# Looking for indonesia fresh and marine fish?



## boenar (Apr 16, 2005)

For sale directory of Indonesian ornamental fish exporter

Content: 
•	38 exporters for marine fish and fresh water fish in Indonesian.
•	Exporter who have License to export CORAL (register in Ministry marine affair and fisheries REPUBLIC OF INDOENSIA)
•	Some have been survey
•	Full address, Contac Person, E-mail, Phone number
•	And other information about Indonesian exporters

The book in PDF format (open with Acrobat Reader) or ZIP file

Price $500
Please contact 

Boenar at [email protected]
Call : +628128811189
*be careful some exporters only sale photo


----------



## fish_doc (Jan 31, 2005)

I hope your not talking $500 USD. That is a little steep for a list of names and numbers.

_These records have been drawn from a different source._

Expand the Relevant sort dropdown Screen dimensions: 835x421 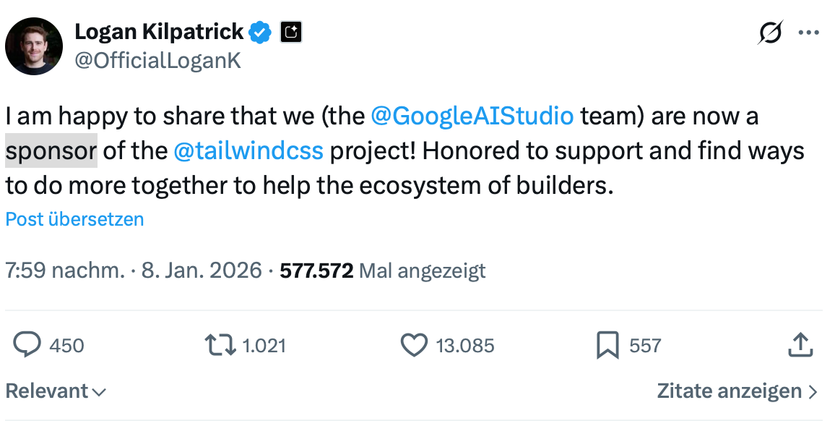(56, 391)
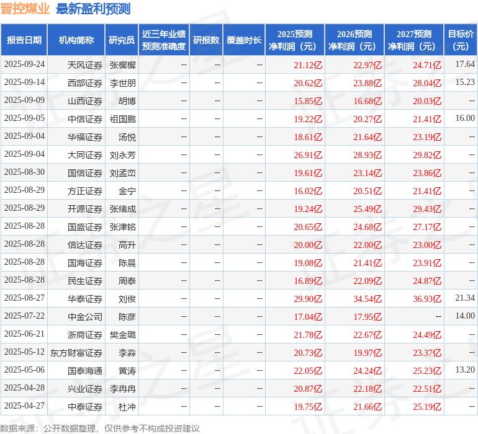
Task: Sort by 报告日期 column header
Action: tap(24, 40)
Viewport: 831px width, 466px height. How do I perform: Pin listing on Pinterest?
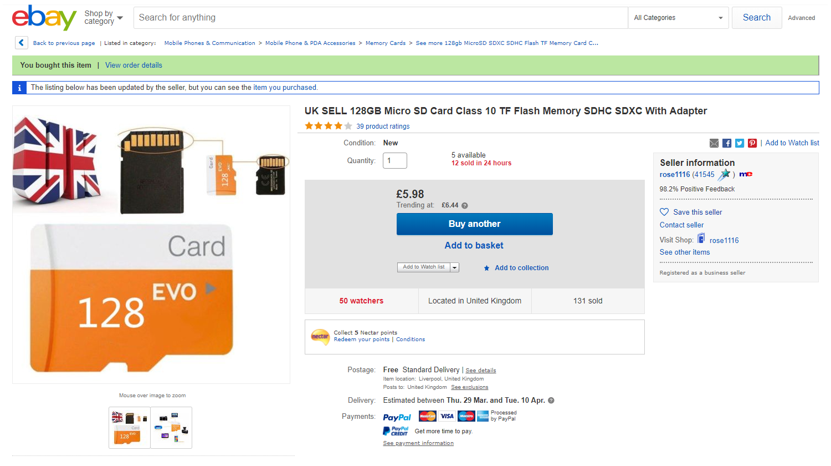click(x=752, y=143)
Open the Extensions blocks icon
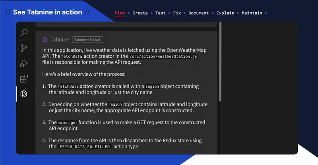The width and height of the screenshot is (318, 165). [24, 79]
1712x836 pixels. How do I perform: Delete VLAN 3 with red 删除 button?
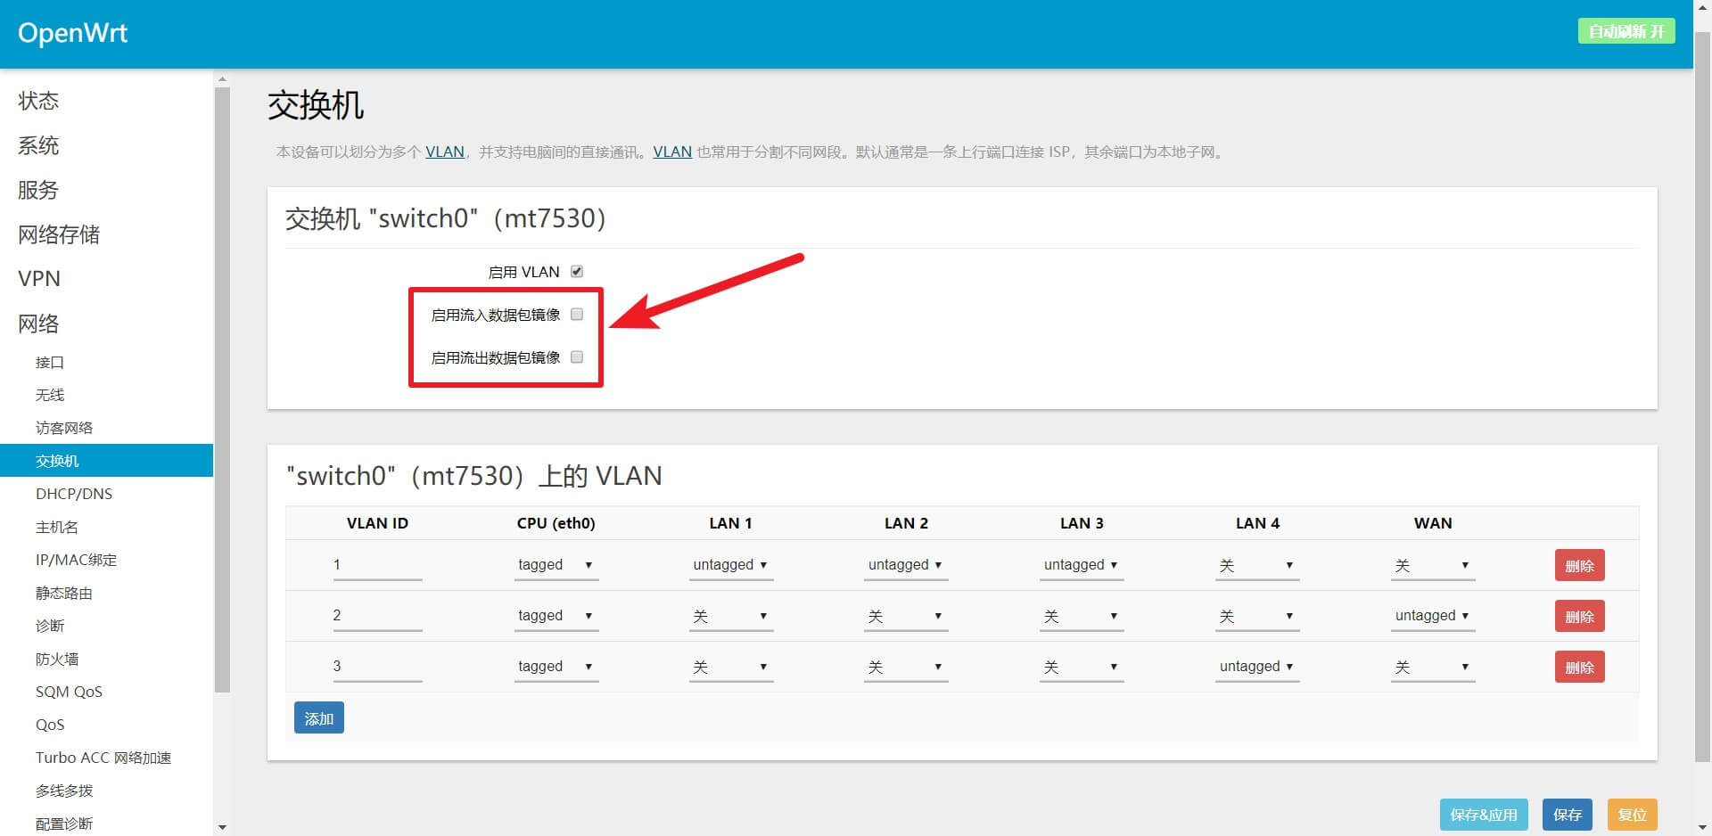coord(1579,668)
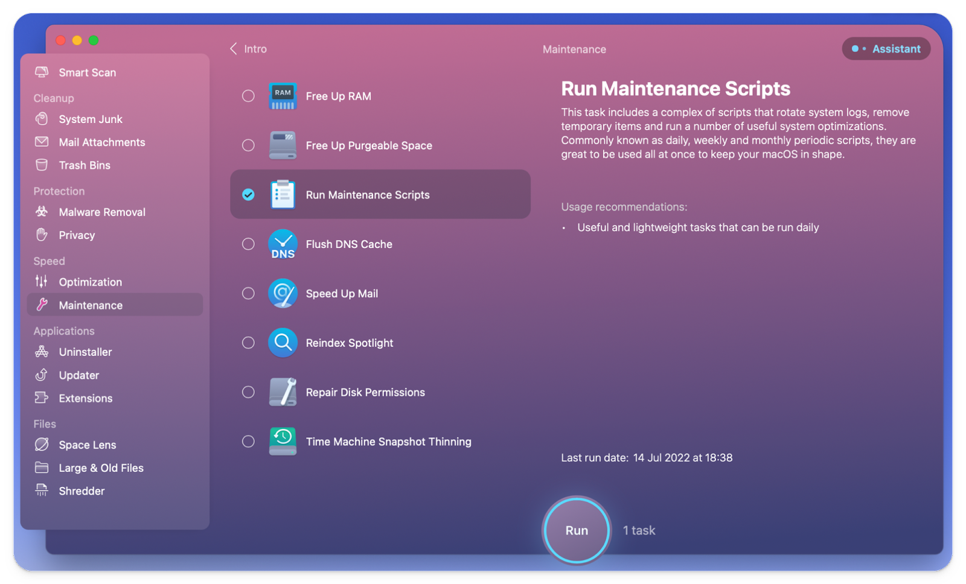Select the Privacy hand icon

[x=42, y=235]
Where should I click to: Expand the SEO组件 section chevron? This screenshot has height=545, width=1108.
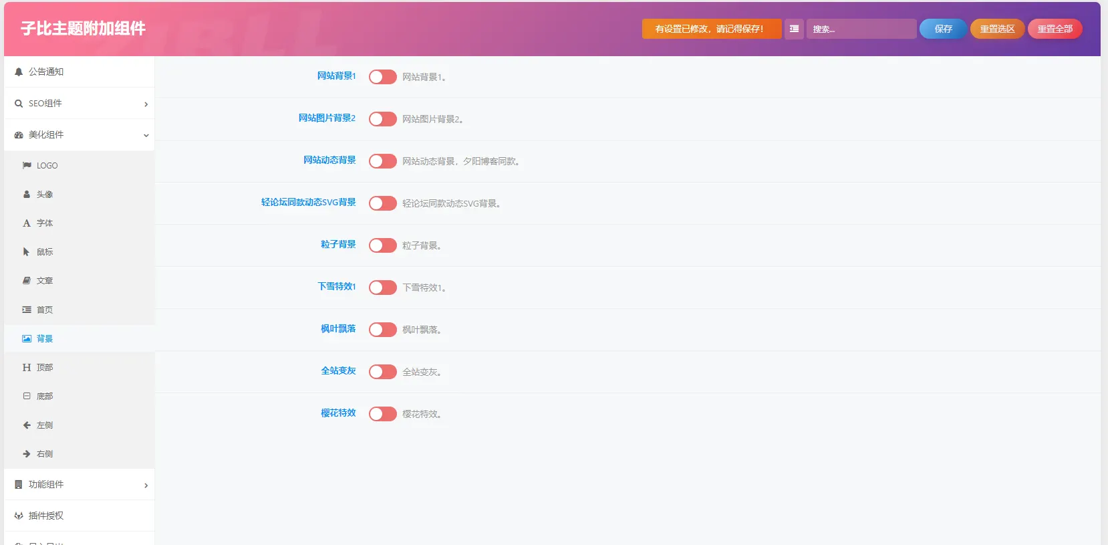146,104
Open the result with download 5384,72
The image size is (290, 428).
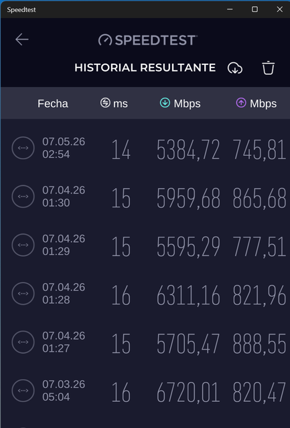point(145,148)
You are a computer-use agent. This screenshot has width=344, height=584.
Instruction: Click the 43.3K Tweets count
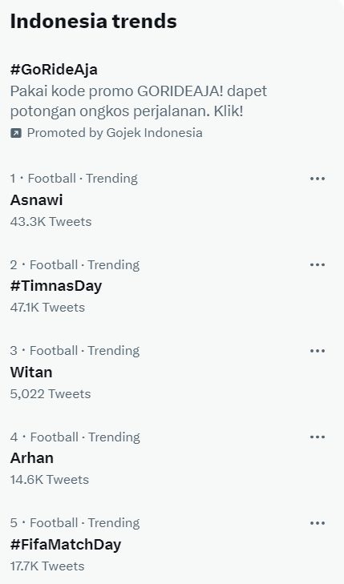pos(51,222)
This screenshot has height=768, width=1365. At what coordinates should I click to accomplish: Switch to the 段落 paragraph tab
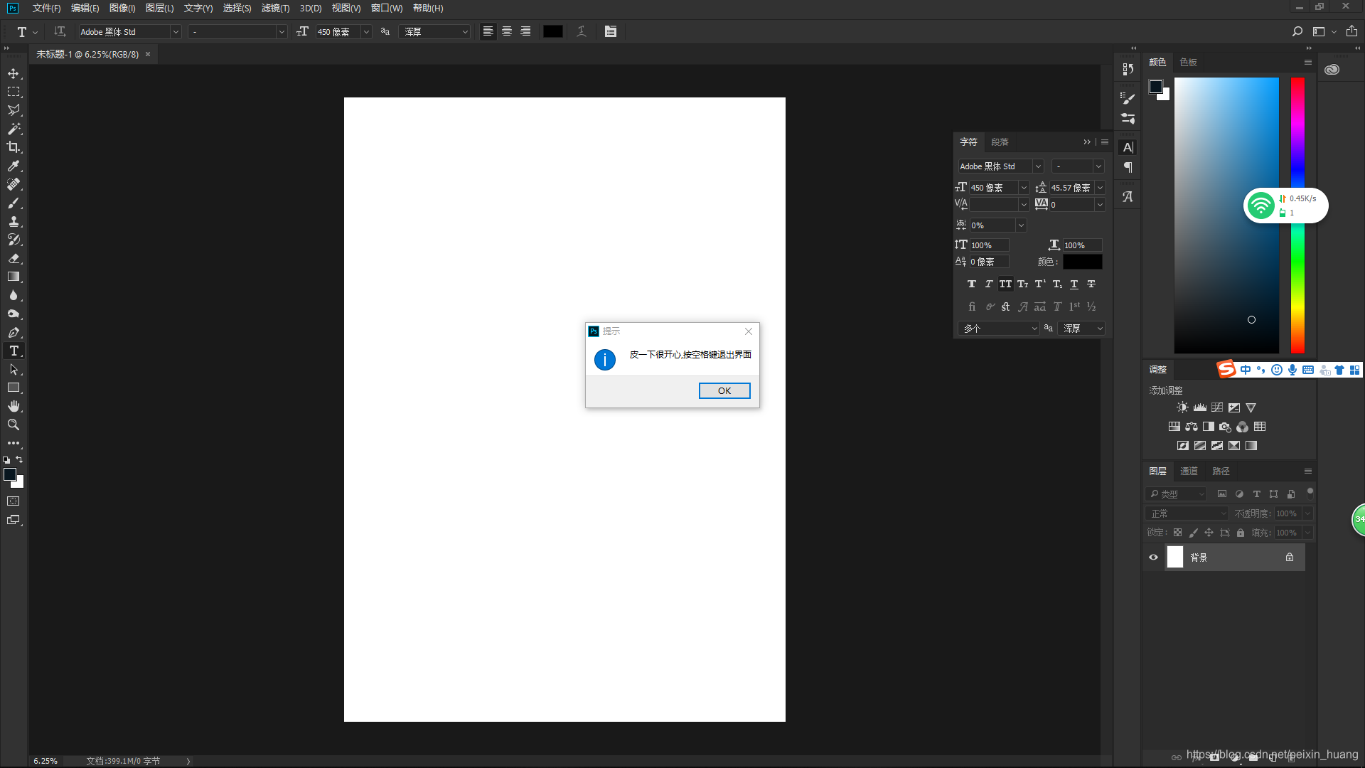pos(1000,142)
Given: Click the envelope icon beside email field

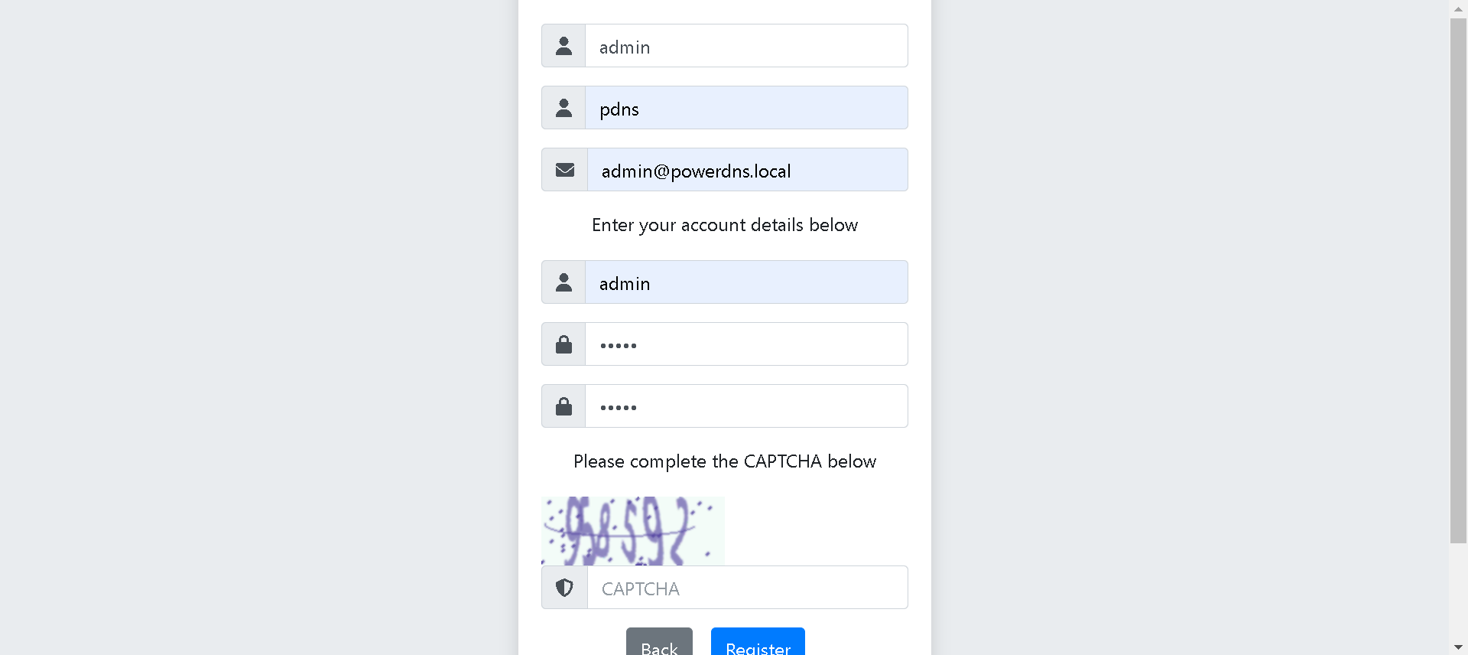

Esp for the quantity of fish people on this board would buy out of it. You need more of a pet shop owner board to advertise on if you are asking that kind of money.


----------



## TheOldSalt (Jan 28, 2005)

1-- Anyone who would actually have any use for this info most likely already has it, and those who don't can certainly get it much cheaper with a little effort.

2-- If this offer were legit, the price would be very cheap. Those listed in any such directory would WANT the info to be easily attained, after all.

3-- Since the tsunami, many of the listings are surely defunct anyway.

This is a rip-off any way you slice it. The offer may actually be for real, but only a sucker would pay that much.


----------